## [AIM]
Present every line of the data below as a numbered list, skipping blank lines and leaving the pictures out.

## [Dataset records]

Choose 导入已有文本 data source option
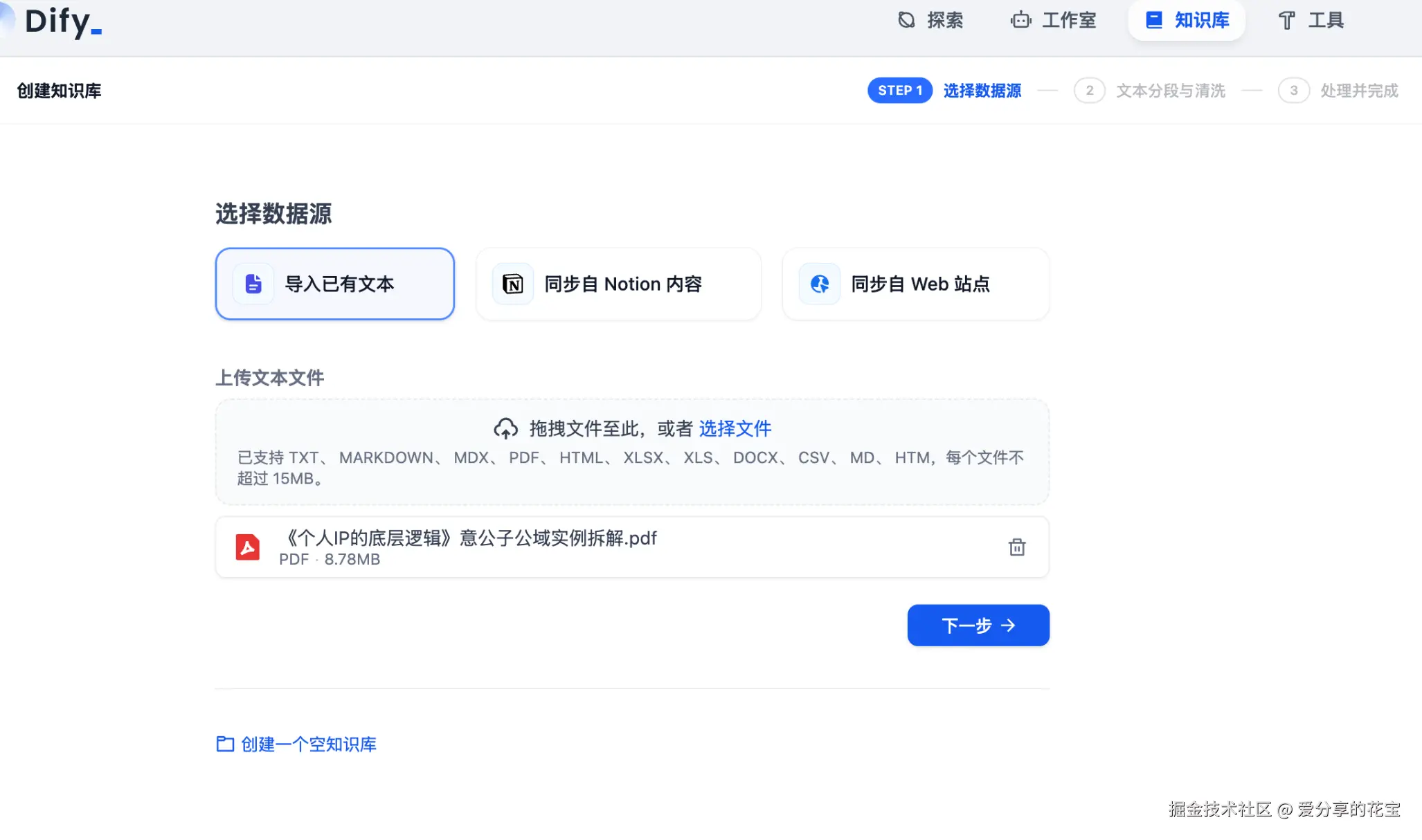 coord(339,284)
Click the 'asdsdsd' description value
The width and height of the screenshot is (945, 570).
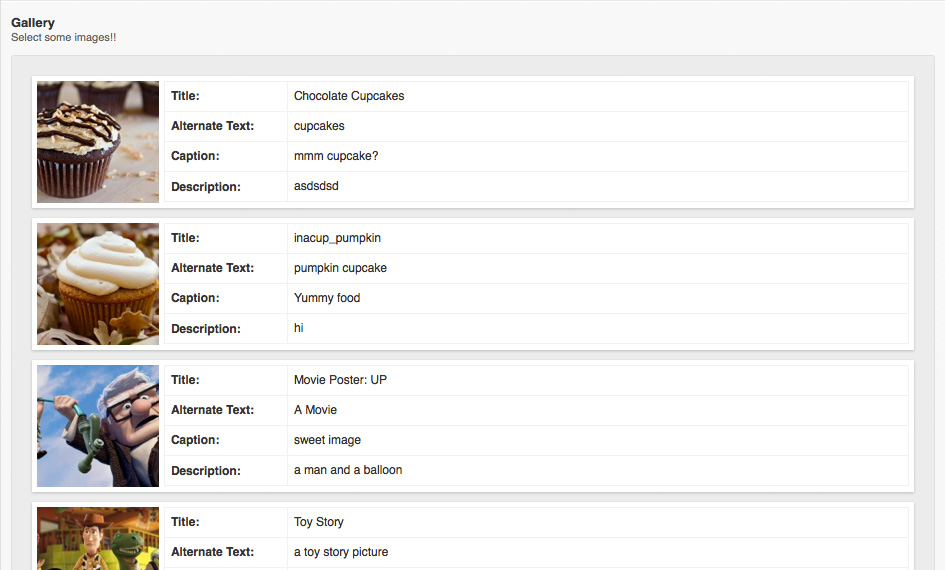coord(316,186)
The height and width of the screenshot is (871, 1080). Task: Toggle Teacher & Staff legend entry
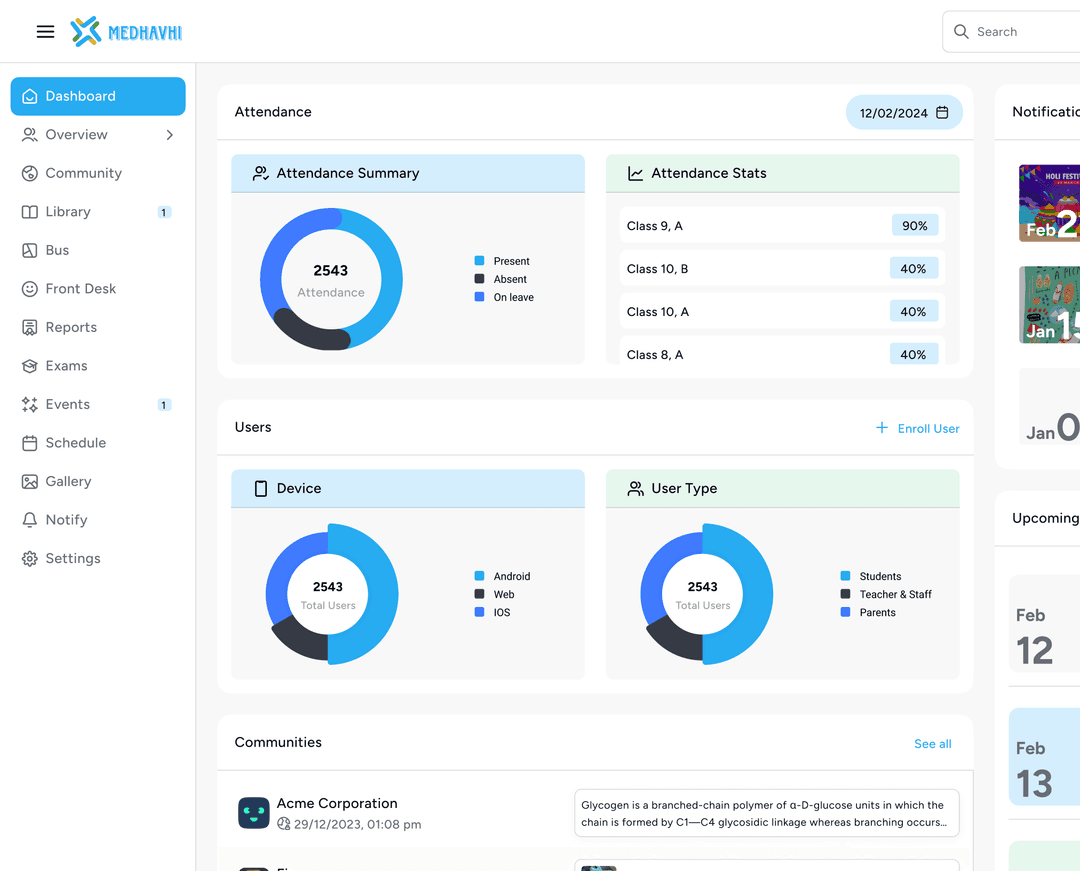(x=894, y=594)
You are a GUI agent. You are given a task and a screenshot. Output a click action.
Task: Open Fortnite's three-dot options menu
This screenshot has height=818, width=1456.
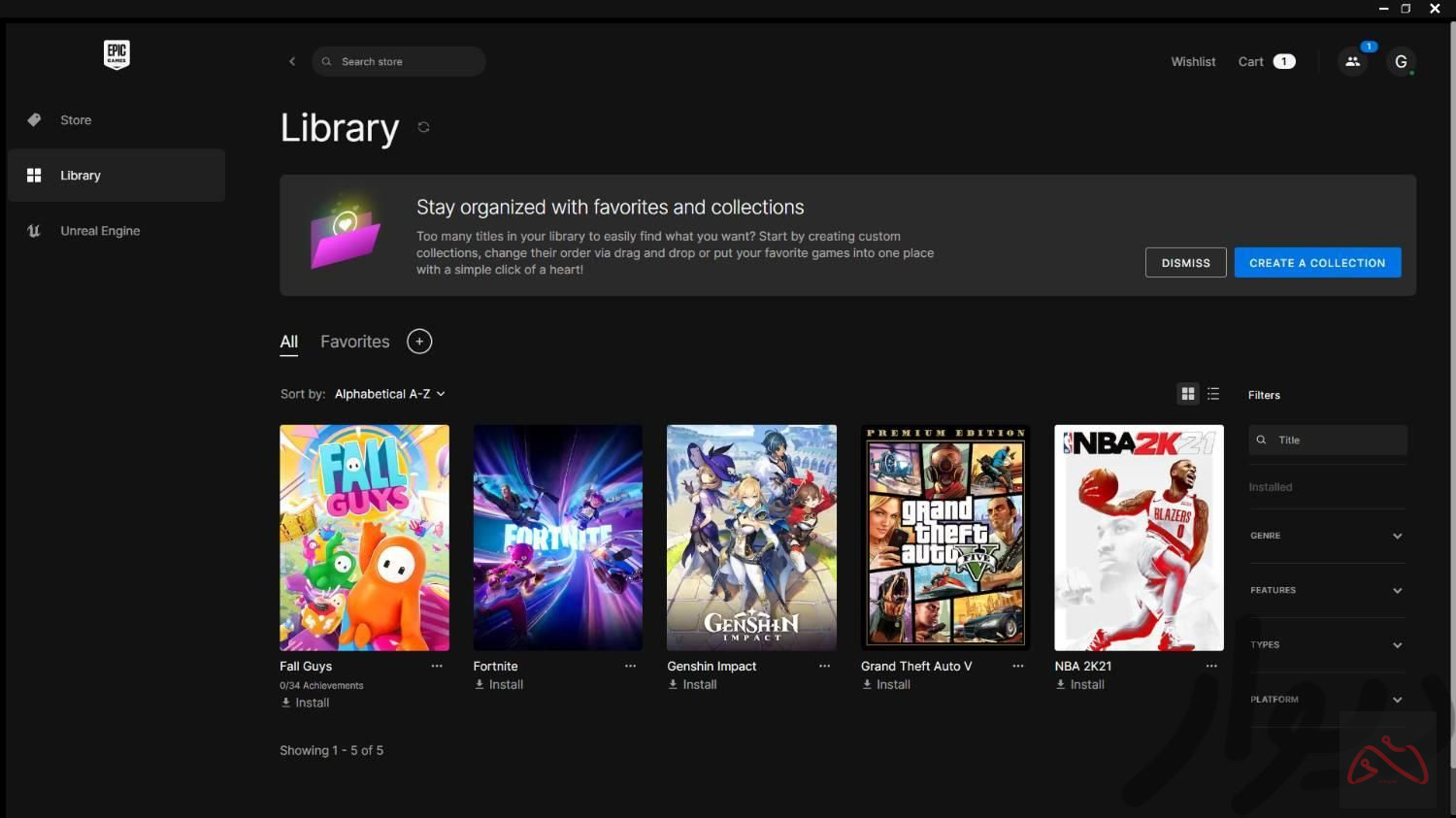630,666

## [EXERCISE RESULT]
1. Choose 导入已有文本 data source option
2.  coord(339,284)
3. Click the 'asdsdsd' description value
4. The width and height of the screenshot is (945, 570).
5. coord(316,186)
6. The height and width of the screenshot is (871, 1080). Task: Toggle Teacher & Staff legend entry
7. (x=894, y=594)
8. You are a GUI agent. You are given a task and a screenshot. Output a click action.
9. Task: Open Fortnite's three-dot options menu
10. This screenshot has height=818, width=1456.
11. 630,666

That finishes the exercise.